How to handle reading materials

Date: Wednesday, September 14, 2011 by GTD Times Staff

Question: How do you handle reading material? I have magazine articles, web articles, books, newsletter special articles, blog interesting articles, etc.  Do you input them into “context” just like any other task?

Senior Coach Kelly Forrister: I consider reading materials fall into two categories: nice to read and must read. Nice to read is like a newsstand. I can read it or not. Those are not tracked on any lists. they are organized into a plastic folder called “Read/Review”.  For must read items, those are tracked on my Next Action lists, just like any other action I am committed to complete. Those are organized based on where the reading takes place (@Office, @Home, @Anywhere or @Computer). The reading is typically stored in a project folder if it’s related to a project, an @Action email or hard copy folder, or I simply paste the URL if it’s a website into the note field of the next action in my list manager.



7 Responses to “How to handle reading materials”

  1. Jacque Harper says:

    Thanks to Kelly and to the original writer of the question. This is a useful approach and I’m glad I read it.
    But here’s my related problem — I often can’t tell if a recommended article (blog post, magazine, web page, etc.) is “Read/Review” or “must read” without actually reading the dang thing. This typically happens when a colleague forwards a link. When I’m processing that item from my inbox, I don’t know which category to use, and I don’t want to take the more than 2 minutes to read it to find out.
    I’m either overthinking this, or being naive in some way. What do others think about it?

  2. Lyena Solomon says:

    I agree with Jacque. I usually just read the article and do not file it away. My main problem is that I never have time to go back and read it. And even if I do, often it is too late.
    Therefore, my approach is to set aside a couple of hours a day just to read and comment on the articles. Books, on the other hand, fall into “must read” category. I do not even bother with “nice to read”. I will never have time.

  3. Kelly Forrister says:

    You’re correct–that can be a tricky distinction sometimes. Perhaps ask yourself, “What’s the payoff to me if I read this?” And then discern if that payoff is worth tracking or not.

  4. Anita says:

    Thank you for a much needed & timely reminder!
    I’ve realised recently that I have many unread books, magazines & documents on my PC which are mostly mixed in with unread ones. Not a normal state of affairs for me…

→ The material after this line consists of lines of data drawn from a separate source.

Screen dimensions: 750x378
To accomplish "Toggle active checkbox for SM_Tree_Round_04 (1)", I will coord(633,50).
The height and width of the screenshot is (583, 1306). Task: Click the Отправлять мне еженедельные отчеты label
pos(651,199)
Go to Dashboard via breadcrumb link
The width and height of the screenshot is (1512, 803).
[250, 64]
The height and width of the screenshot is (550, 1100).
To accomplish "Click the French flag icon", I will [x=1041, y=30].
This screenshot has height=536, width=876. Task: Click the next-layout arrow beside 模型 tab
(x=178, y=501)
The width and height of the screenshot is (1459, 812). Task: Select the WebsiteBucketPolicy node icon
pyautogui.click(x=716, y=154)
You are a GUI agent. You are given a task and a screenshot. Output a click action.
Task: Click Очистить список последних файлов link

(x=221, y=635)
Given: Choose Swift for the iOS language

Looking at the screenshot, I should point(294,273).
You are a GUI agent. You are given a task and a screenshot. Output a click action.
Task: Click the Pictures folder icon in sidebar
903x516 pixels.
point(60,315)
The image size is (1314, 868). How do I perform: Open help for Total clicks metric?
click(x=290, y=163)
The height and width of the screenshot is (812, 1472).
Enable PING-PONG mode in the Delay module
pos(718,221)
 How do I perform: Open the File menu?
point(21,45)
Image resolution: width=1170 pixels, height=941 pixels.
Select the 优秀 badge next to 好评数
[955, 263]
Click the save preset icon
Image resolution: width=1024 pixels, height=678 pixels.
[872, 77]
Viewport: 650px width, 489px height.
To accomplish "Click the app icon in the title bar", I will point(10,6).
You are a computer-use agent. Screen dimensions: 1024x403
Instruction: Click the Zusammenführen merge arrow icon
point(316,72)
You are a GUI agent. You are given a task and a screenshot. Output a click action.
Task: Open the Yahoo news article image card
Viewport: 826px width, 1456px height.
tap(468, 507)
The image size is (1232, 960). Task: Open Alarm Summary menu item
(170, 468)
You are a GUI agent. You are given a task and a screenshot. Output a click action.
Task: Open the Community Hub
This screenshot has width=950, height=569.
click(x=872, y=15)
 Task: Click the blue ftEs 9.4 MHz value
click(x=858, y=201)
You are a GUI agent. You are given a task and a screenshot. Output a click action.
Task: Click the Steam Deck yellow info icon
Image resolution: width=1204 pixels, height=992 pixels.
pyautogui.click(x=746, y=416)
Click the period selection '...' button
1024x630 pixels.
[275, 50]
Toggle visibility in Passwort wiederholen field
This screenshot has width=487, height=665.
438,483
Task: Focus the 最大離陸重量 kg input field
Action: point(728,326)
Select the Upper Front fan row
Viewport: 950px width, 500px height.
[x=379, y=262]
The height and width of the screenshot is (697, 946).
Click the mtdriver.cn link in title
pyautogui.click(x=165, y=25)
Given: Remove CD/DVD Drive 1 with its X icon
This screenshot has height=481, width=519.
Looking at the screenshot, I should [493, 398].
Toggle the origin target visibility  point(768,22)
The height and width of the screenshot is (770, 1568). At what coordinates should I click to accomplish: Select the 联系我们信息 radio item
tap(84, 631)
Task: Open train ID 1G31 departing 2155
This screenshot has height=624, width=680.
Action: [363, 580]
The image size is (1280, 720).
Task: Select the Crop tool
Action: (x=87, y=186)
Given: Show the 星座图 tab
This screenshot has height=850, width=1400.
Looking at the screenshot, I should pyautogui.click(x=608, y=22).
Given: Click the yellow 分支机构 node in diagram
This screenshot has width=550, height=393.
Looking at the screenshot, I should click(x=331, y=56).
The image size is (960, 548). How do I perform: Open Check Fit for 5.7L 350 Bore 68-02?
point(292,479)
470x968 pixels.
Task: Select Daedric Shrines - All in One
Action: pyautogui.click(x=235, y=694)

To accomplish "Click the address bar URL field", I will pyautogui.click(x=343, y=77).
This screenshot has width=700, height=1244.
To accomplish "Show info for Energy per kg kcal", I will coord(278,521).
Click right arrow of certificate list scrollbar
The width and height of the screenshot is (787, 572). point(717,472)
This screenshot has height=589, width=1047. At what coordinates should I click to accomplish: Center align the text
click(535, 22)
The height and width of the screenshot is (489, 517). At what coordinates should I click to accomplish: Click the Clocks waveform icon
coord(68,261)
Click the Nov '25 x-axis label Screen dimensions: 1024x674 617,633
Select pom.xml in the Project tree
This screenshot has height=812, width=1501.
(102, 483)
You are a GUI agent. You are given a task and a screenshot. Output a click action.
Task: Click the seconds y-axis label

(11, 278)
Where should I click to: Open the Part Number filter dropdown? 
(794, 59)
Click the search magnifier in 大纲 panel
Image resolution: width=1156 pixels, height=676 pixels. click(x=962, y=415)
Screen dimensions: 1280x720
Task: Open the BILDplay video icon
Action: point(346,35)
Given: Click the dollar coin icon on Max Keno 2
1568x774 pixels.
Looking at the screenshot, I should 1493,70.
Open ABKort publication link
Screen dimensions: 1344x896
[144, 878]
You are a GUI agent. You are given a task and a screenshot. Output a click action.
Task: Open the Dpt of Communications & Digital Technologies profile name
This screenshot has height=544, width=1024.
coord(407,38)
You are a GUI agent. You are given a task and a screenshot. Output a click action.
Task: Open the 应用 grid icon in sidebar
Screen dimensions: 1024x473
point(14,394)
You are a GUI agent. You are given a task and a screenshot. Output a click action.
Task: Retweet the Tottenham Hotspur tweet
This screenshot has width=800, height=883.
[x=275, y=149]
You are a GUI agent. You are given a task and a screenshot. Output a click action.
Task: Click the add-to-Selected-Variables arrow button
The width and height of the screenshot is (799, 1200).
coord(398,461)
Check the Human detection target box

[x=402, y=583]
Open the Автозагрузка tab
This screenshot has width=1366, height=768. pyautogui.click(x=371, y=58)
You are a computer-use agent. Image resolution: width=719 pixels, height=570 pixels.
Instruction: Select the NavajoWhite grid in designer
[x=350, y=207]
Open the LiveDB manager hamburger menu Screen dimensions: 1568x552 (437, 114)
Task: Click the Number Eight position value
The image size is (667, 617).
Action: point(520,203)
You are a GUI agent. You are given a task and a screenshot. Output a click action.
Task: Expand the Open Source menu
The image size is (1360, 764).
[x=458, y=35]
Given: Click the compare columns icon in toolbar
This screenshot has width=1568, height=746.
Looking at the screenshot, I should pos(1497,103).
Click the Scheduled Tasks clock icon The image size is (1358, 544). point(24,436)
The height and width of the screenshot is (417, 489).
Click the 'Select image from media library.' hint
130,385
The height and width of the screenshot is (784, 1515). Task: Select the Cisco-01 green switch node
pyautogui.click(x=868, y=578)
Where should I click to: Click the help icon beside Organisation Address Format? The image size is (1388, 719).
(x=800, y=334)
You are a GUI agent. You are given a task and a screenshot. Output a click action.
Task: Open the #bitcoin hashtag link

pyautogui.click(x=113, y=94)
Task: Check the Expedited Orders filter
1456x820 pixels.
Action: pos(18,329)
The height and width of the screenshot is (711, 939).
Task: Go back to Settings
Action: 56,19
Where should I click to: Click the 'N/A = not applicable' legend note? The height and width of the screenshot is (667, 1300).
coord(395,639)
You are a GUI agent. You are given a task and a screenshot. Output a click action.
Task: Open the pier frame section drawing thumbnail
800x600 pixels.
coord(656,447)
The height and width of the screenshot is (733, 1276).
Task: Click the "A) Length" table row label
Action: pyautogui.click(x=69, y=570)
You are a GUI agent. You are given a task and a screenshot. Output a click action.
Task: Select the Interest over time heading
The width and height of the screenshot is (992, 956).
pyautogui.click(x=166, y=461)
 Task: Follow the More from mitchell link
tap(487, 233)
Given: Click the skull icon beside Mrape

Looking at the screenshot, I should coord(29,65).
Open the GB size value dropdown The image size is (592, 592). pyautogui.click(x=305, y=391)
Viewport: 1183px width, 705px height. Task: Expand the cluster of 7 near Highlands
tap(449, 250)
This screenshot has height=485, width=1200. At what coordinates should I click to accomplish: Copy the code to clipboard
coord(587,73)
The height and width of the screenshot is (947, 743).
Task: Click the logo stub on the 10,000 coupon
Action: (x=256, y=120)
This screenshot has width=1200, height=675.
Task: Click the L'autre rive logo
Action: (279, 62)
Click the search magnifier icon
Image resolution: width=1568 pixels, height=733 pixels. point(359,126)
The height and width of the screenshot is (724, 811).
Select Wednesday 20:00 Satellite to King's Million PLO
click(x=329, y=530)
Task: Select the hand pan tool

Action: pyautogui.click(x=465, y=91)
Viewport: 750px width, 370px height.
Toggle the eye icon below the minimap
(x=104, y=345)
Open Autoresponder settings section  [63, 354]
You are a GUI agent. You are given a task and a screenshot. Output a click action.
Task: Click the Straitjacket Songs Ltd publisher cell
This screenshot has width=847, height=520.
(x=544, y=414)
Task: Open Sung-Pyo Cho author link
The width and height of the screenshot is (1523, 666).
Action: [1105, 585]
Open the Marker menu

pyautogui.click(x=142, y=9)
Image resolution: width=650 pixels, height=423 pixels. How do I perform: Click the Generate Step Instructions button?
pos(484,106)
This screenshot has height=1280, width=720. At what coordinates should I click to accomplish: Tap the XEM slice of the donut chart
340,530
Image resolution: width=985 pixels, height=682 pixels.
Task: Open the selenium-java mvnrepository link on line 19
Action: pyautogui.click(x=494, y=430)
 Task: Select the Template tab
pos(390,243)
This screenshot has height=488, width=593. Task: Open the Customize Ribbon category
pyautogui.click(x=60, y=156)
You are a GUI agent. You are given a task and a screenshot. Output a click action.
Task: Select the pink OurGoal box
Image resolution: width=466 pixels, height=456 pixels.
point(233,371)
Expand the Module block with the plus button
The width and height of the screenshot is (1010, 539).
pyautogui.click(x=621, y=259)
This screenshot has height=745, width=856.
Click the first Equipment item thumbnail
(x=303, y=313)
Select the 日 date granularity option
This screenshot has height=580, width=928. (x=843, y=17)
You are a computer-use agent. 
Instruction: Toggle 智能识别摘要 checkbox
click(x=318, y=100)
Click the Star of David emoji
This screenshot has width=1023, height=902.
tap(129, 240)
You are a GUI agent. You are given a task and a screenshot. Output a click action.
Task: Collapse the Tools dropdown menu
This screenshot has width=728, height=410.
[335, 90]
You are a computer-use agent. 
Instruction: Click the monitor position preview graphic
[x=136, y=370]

    When every thing’s organised, I use a similar question to Kelly’s to see if it’s worth my time, compared with any other reading material. I love reading, so could easily amass way too much!

  5. Mark Jantzen says:

    Good stuff Kelly.

    After some trial and error with that idea I split my non-actionable reading into two categories based on how quickly I want to delete or purge them. Read – FYI is stuff that gets old almost as quickly as it arrives and I’m comfortable tossing without hesitation. Stuff that I might want to access later I put into my Reference system organized by topic that gets purged annually. I purge them annually but not always every year (in the spirit of the Weekly Review).

    And sometimes reading material is actionable where the next action is longer than two minutes to simply determine, what is it?

  6. Kevin says:

    I categorize my reading similarly – a) Read at Leisure or b) Must Read. Of course, many of the articles I read are online now and not in physical print. One of the best and most convenient ways I’ve found to manage my online articles is using a service I’ve found called ReadItLater. It is web based and has iPhone/iPad apps too that sync together. I think they have other app platforms too.
    When I see an article I may want to read, I just send it into ReadItLater from my browser or Twitter or other service where they have an integrated link. Once it’s there, the service strips the online advertising “clutter” that accompanies most online articles these days which makes it much easier to quickly review the real content. Thereafter, I can review and read the articles when it’s convenient, i.e., when I’m waiting somewhere like in a doctor’s waiting room, airport, etc. You can tag an article with a) Read at Leisure or b) Must Read and also further tag it by category. If after I’ve read an article and want to keep it for future reference, it’s already categorized and I can mark it for archival on the service and it removes it from my reading lists. Also, it’s very easy to send it on to my Evernote account if I’m keeping a project folder on Evernote that the article relates to.
    I’ve found this to be very handy and am glad I stumbled upon it. I think there are other services that are similar to this, e.g., Instapaper, etc., but I’ve never used them but am sure they work easily as well.
    I think it’s the convenience factor of being able to read any article that I’ve noted at any time that makes this so valuable to me.

  7. Jim says:

    I take the reading matter to my local coffee shop, where, free of home and work distractions, it suddenly becomes inteersting.